But what exactly is a “bomb cyclone?”
It’s defined as a rapidly strengthening storm that drops 24 millibars in pressure in less than 24 hours.
This brings massive temperature drops — literally temps dropping in 60 seconds flat:
And then the bomb cyclone hits …. Literally 60 seconds for the temperature drop pic.twitter.com/z7qE78ClMH
— Alan Tegel (@tegelad) December 22, 2022
It’s going to be so cold, the National Weather Service is running out of colors to depict the artic freeze.
And speaking of the Great Lakes, wave models are now showing twenty-foot waves across Lake Michigan, Erie, Ontario, and Superior.
Great Lakes wave model now showing TWENTY foot waves SIMULTANEOUSLY occurring on Lake Superior, Michigan, Erie AND Ontario at the height of the storm.

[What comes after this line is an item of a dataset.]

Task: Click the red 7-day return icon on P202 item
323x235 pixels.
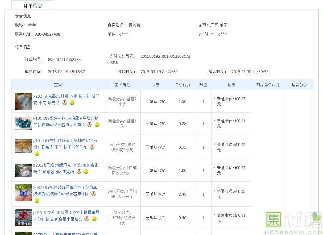Action: [64, 102]
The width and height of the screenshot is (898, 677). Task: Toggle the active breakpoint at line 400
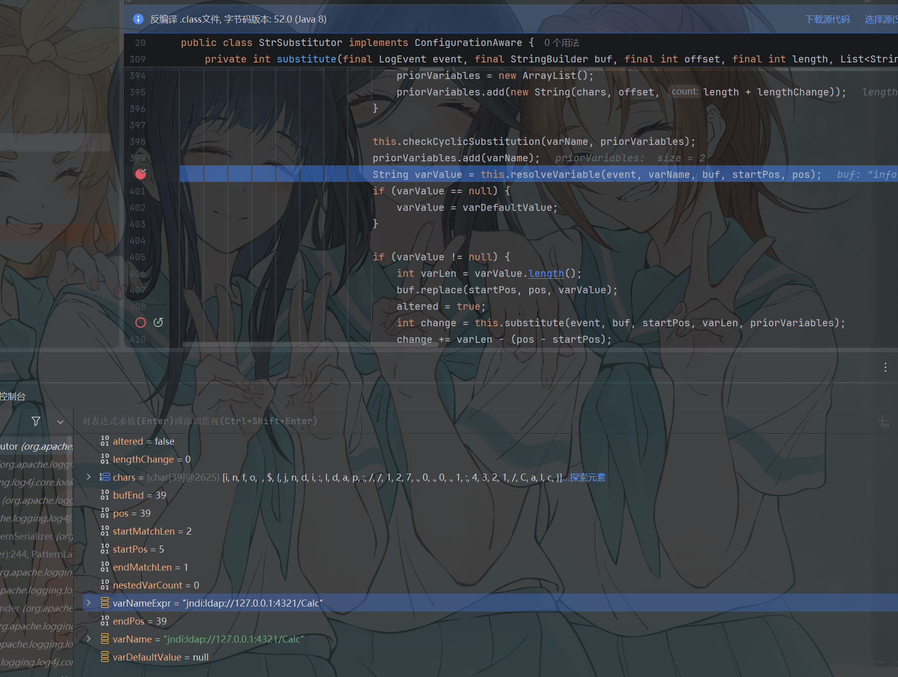click(x=141, y=174)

One for the history books coming up folks! #greatlakes #waves #bombcyclone pic.twitter.com/Q8uG7RQ6Je
— David Piano (@ONwxchaser) December 21, 2022
The biggest concern up and down the East Coast is flooding.
A bomb cyclone is expected to strike parts of the Northeast and cause widespread coastal flooding — with up to 3 feet of water — as temperatures plunge over the holiday weekend, meteorologists said Thursday.
Parts of New Jersey, Maine and Long Island are expected to be swamped by 1 to 3 feet of flooding followed by freezing during peak holiday travel times, said Fox Weather meteorologist Marissa Lautenbacher.
“This storm is very, very strong and has a deep cold air blast from the Arctic,” said Lautenbacher. “It’s going to have a big impact.”
Rapidly strengthening Arctic winds are forecast to blow up to 60 mph from the Great Lakes region to Buffalo, New York, and in parts of New England beginning Friday, potentially knocking out power.
The New York area will be hit by heavy rain followed by a temperature drop of up to 30 degrees, which could cause a “flash freeze” on roads — leading to treacherous driving conditions Friday evening, Lautenbacher said.
Everyone stay safe and warm out there, and don’t forget to keep your pets safe, too.